A browser extension framework handles the work that browsers do not. It compiles TypeScript and modern JavaScript for every extension surface, wires the manifest to real output files, reloads service workers and content scripts during development, and emits per-browser builds. This page compares the active options so you can choose with full information.

## The frameworks

| Dimension        | Extension.js                          | WXT                          | CRXJS                          | Plasmo                        |
| ---------------- | ------------------------------------- | ---------------------------- | ------------------------------ | ----------------------------- |
| Model            | `manifest.json` as source of truth    | File conventions + config    | Vite plugin reading a manifest | File conventions              |
| Bundler          | Rspack (internal, zero config)        | Vite                         | Vite (plugin layer)            | Parcel                        |
| Cross-browser    | Chrome, Edge, Firefox from one source | Chrome, Firefox, MV2 support | Chromium focus                 | Chrome, Firefox targets       |
| Setup            | None required                         | `wxt.config.ts`              | `vite.config.ts` + plugin      | `package.json` manifest field |
| Bundler coupling | Internal detail                       | Tracks Vite majors           | Breaks with bundler changes    | Tied to Parcel                |

Two structural differences matter more than any feature row:

* **Where the manifest lives.** Extension.js reads your `manifest.json` and compiles whatever it declares. WXT and Plasmo generate the manifest from file conventions and config. CRXJS reads a manifest but resolves it through Vite's plugin API, which is why bundler upgrades can break it (see [the Vite 8 fileName error](/docs/migrate/crxjs-content-script-filename-undefined)).
* **Who owns the bundler.** A framework that wraps a general-purpose bundler inherits that bundler's breaking changes. Extension.js treats the bundler as an internal detail: you never configure it, and upgrades are the framework's problem, not yours.

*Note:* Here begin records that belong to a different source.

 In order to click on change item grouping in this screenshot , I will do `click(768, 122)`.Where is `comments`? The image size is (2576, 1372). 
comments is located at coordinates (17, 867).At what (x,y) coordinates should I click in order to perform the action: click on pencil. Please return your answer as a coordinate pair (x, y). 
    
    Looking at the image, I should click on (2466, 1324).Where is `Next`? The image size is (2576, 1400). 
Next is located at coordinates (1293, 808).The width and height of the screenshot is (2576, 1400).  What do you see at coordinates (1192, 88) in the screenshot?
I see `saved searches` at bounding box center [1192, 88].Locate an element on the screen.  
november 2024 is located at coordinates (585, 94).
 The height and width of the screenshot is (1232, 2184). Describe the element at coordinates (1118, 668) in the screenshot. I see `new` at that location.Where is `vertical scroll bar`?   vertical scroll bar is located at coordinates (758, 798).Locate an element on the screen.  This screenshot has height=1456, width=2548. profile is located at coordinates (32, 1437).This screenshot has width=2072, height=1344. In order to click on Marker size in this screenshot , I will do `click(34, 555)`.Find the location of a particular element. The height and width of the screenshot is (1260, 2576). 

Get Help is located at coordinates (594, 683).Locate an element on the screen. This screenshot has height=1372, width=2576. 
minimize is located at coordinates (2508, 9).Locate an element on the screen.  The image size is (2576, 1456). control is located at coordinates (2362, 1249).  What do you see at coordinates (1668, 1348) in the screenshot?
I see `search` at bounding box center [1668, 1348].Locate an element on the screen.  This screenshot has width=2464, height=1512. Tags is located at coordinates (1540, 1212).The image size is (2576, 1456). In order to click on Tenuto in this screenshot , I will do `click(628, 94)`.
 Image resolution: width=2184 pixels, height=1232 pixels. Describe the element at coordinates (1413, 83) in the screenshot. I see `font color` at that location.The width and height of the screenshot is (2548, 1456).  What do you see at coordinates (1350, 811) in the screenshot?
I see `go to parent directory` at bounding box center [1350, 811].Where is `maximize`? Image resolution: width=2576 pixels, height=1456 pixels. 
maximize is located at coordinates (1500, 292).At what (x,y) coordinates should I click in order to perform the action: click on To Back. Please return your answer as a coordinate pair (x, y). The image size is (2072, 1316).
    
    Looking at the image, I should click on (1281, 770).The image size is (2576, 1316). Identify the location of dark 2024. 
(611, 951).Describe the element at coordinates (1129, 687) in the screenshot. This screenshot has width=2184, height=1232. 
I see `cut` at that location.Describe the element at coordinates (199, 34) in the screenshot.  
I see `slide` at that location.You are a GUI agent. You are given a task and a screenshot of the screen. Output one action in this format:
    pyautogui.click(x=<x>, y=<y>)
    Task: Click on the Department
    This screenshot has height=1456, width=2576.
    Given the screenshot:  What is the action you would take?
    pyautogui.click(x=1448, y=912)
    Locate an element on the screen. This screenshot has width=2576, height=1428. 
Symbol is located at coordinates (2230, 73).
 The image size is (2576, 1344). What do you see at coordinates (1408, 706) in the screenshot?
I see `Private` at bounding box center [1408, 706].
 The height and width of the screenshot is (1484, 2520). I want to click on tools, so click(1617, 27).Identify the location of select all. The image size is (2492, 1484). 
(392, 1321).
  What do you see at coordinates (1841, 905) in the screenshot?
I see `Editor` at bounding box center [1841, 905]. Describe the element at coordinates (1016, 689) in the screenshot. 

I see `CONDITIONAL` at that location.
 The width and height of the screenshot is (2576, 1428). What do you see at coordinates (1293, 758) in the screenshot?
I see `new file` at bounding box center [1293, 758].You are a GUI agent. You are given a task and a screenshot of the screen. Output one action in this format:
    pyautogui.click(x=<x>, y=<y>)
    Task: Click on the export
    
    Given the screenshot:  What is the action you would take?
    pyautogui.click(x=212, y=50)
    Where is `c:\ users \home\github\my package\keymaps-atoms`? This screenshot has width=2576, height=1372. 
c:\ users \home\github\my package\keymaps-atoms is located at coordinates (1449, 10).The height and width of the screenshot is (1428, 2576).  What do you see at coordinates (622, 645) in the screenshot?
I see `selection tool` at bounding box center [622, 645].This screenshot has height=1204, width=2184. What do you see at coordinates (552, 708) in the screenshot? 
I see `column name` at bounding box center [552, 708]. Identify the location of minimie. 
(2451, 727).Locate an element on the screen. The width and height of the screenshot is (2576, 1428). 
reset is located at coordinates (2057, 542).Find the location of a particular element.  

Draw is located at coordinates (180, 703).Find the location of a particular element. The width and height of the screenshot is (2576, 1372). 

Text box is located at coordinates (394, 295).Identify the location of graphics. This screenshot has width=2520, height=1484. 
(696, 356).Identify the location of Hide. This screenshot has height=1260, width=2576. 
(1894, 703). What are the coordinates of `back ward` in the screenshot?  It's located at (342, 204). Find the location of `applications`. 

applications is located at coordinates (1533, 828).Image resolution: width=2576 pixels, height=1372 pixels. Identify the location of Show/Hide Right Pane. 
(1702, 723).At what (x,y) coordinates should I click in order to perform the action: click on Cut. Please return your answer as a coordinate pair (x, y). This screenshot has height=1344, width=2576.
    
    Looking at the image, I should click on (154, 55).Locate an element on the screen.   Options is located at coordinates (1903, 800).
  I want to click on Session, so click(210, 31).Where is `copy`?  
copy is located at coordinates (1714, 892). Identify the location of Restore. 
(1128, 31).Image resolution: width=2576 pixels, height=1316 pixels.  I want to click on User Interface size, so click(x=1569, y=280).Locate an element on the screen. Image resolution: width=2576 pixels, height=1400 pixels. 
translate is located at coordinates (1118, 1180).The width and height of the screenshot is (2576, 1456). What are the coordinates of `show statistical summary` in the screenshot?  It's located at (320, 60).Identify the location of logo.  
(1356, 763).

## Detailed comparisons and migrations

* [Extension.js vs WXT](/docs/compare/extension-js-vs-wxt): the closest comparison, dimension by dimension.
* [Migrate from CRXJS](/docs/migrate/from-crxjs): step-by-step, about ten minutes for a typical project.
* [Fix: Content script fileName is undefined](/docs/migrate/crxjs-content-script-filename-undefined): the CRXJS + Vite 8 build error, with workarounds.
* [Migrate from Plasmo](/docs/migrate/from-plasmo): convention-to-manifest mapping, env vars, and CSUI.

## Try it without committing

Run any extension template, or any extension repository on GitHub, with one command:

```bash theme={null}
npx extension@latest dev
```

Your components, `chrome.*` calls, and styling carry over from any of these frameworks; the [migration guides](/docs/migrate/from-crxjs) cover the wiring that changes.